◆ **Recorded data**

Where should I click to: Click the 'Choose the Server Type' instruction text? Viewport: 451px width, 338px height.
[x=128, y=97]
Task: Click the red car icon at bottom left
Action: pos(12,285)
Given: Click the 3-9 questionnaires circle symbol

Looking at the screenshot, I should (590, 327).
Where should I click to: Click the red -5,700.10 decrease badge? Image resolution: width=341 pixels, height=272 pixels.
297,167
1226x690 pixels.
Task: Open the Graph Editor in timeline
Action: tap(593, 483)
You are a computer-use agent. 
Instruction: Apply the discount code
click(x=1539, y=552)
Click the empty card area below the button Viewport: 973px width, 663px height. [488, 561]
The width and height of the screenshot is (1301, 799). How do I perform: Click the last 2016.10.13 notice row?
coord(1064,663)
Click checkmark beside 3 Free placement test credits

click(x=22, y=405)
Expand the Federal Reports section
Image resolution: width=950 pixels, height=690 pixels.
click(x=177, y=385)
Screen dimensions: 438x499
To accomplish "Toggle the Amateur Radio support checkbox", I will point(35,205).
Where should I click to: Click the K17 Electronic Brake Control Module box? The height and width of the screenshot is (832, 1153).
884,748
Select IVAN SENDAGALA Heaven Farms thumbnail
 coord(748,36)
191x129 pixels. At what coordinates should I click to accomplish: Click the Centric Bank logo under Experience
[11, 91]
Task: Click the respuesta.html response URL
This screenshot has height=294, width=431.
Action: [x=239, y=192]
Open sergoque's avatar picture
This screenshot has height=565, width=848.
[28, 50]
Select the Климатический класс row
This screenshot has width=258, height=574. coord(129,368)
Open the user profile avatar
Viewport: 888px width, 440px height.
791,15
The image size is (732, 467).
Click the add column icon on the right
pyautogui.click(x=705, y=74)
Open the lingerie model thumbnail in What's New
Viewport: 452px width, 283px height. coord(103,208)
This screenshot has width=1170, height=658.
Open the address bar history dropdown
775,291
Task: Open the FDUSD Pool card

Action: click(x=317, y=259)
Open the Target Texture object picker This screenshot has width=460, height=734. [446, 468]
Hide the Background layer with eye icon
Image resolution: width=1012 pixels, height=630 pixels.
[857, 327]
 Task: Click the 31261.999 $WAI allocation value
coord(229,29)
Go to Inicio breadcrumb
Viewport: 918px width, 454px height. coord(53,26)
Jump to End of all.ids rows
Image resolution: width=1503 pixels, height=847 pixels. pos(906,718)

◆ **What to work on**
Repeat exactly the lines from the first line of the records above through the line containing "Click the empty", both included, and nothing else.

◆ **Task output**
Where should I click to: Click the 'Choose the Server Type' instruction text? Viewport: 451px width, 338px height.
[x=128, y=97]
Task: Click the red car icon at bottom left
Action: pos(12,285)
Given: Click the 3-9 questionnaires circle symbol

Looking at the screenshot, I should (590, 327).
Where should I click to: Click the red -5,700.10 decrease badge? Image resolution: width=341 pixels, height=272 pixels.
297,167
1226x690 pixels.
Task: Open the Graph Editor in timeline
Action: tap(593, 483)
You are a computer-use agent. 
Instruction: Apply the discount code
click(x=1539, y=552)
Click the empty card area below the button Viewport: 973px width, 663px height. [488, 561]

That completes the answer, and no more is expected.